Dysregulation of the Enteric Nervous System in the Mid Colon of Complement Component 3 Knockout Mice with Constipation Phenotypes

Abstract

Complement component 3 (C3) contributes to neurogenesis, neural migration, and synaptic elimination under normal and disease conditions of the brain, even though it has not been studied in the enteric nervous system (ENS). To determine the role of C3 in the regulatory mechanism of ENS during C3 deficiency-induced constipation, the changes in the markers of neuronal and interstitial cells of Cajal (ICCs), the markers for excitatory and inhibitory transmission of ENS, and expression of C3 receptors were analyzed in the mid colon of C3 knockout (KO) mice at 16 weeks of age.

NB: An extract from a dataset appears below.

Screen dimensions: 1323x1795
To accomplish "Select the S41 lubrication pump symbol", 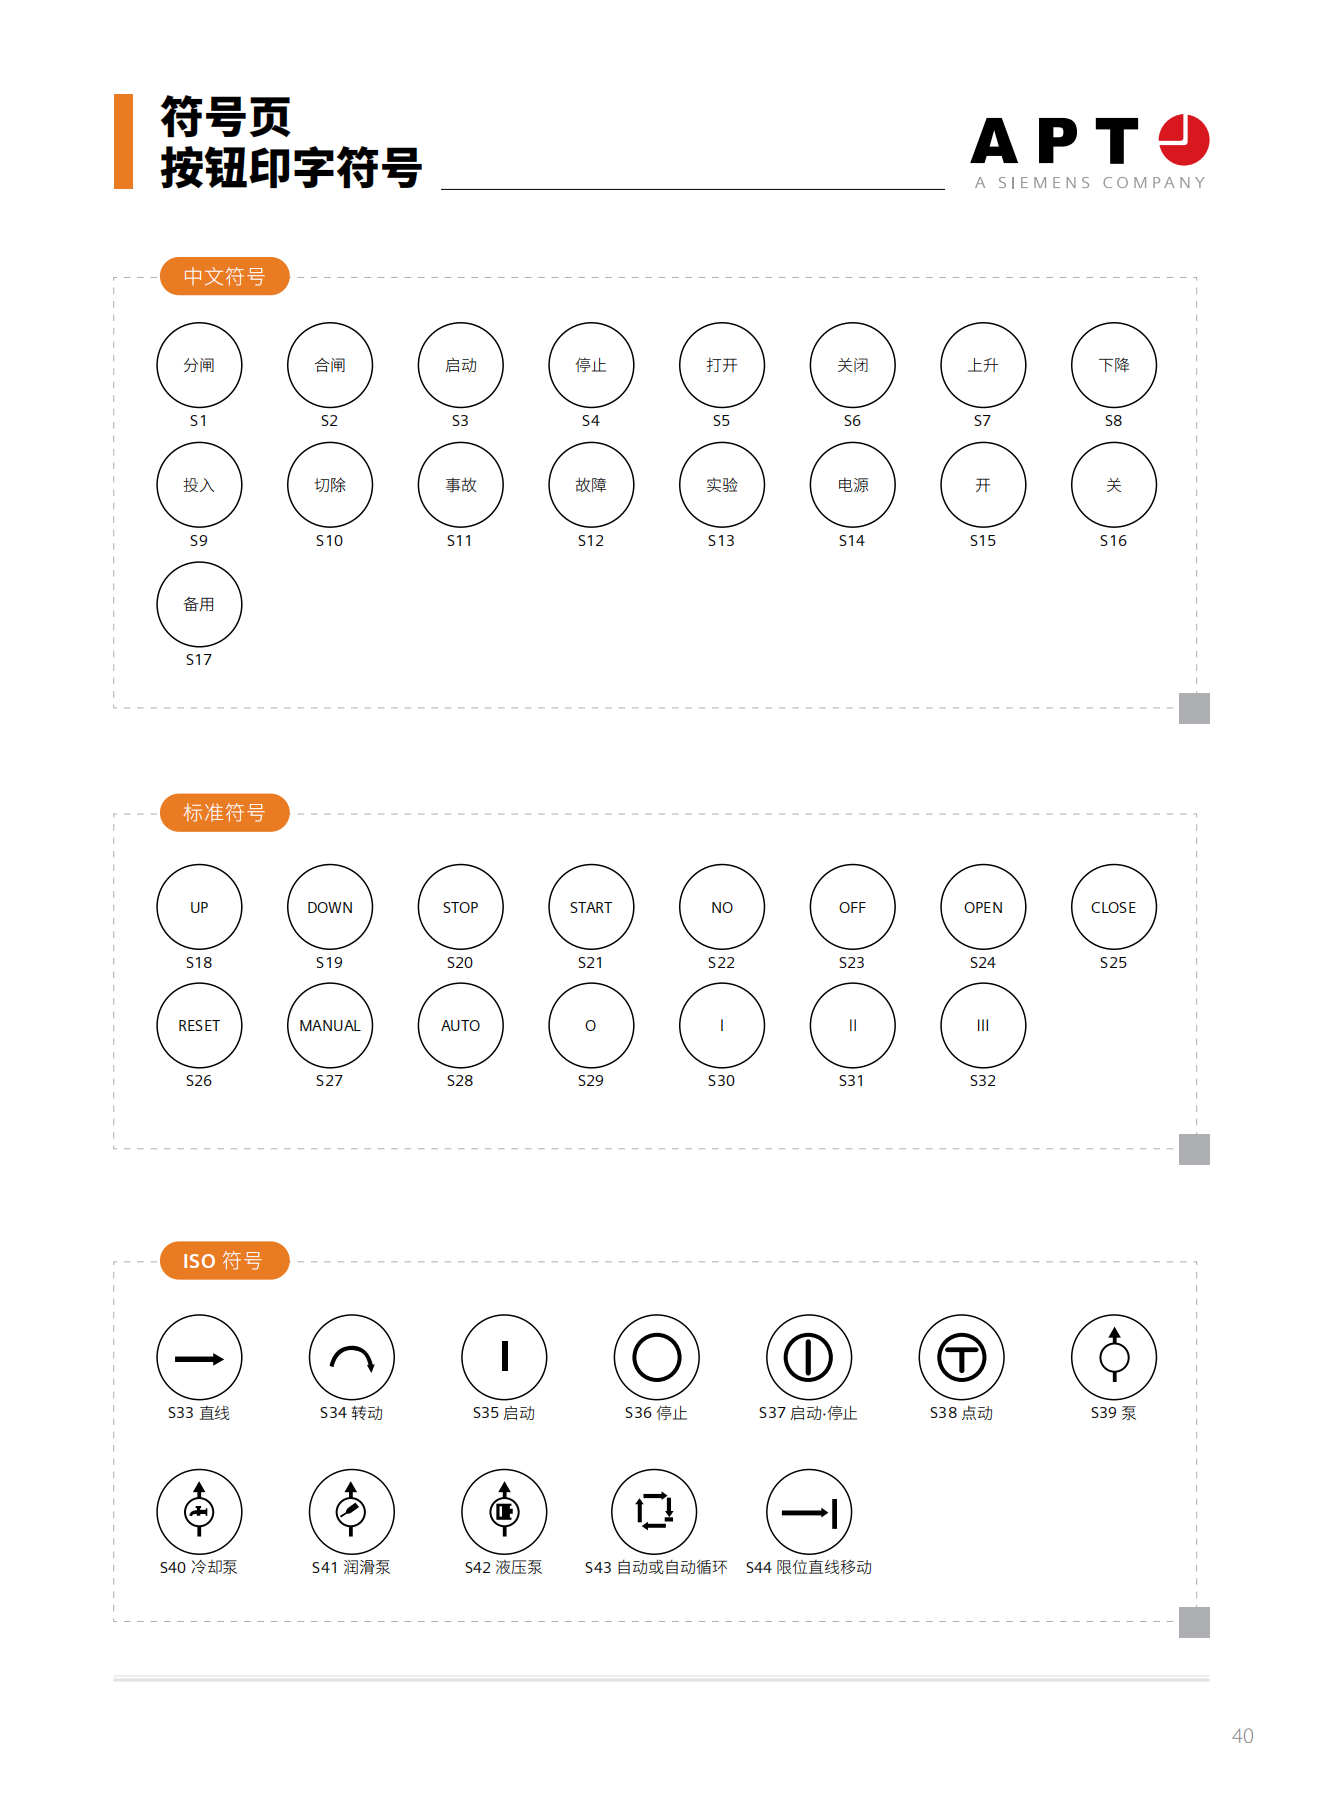I will pos(351,1511).
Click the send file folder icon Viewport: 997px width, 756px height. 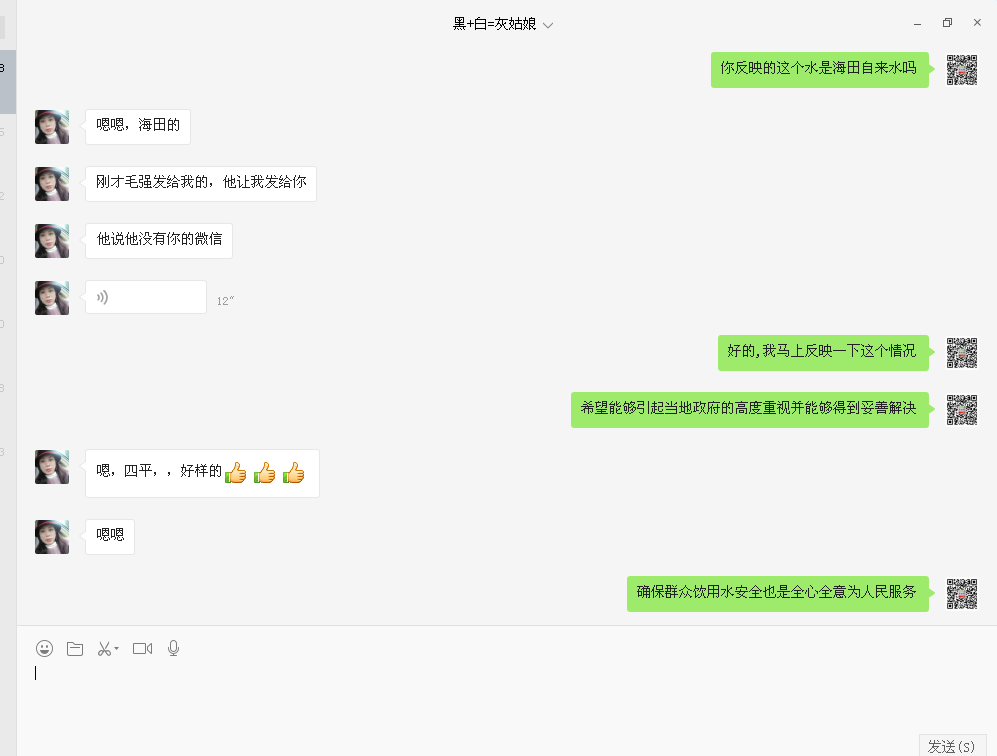(x=75, y=649)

Prominent constipation phenotypes, including the decrease in stool parameters, changes in the histological structure, and suppression of mucin secretion, were detected in C3 KO mice compared to wildtype (WT) mice. The expression levels of the neuron specific enolase (NSE), protein gene product 9.5 (PGP9.5), and C-kit markers for myenteric neurons and ICCs were lower in the mid colon of C3 KO mice than WT mice. Excitatory transmission analysis revealed similar suppression of the 5-hydroxytryptamine (5-HT) concentration, expression of 5-HT receptors, acetylcholine (ACh) concentration, ACh esterase (AChE) activity, and expression of muscarinic ACh receptors (mAChRs), despite the mAChRs downstream signaling pathway being activated in the mid colon of C3 KO mice. In inhibitory transmission analysis, C3 KO mice showed an increase in the nitric oxide (NO) concentration and inducible nitric oxide synthase (iNOS) expression, while neuronal NOS (nNOS) expression, cholecystokinin (CCK), and gastrin concentration were decreased in the same mice. Furthermore, the levels of C3a receptor (C3aR) and C3bR expression were enhanced in the mid colon of C3 KO mice compared to the WT mice during C3 deficiency-induced constipation. Overall, these results indicate that a dysregulation of the ENS may play an important role in C3 deficiency-induced constipation in the mid colon of C3 KO mice.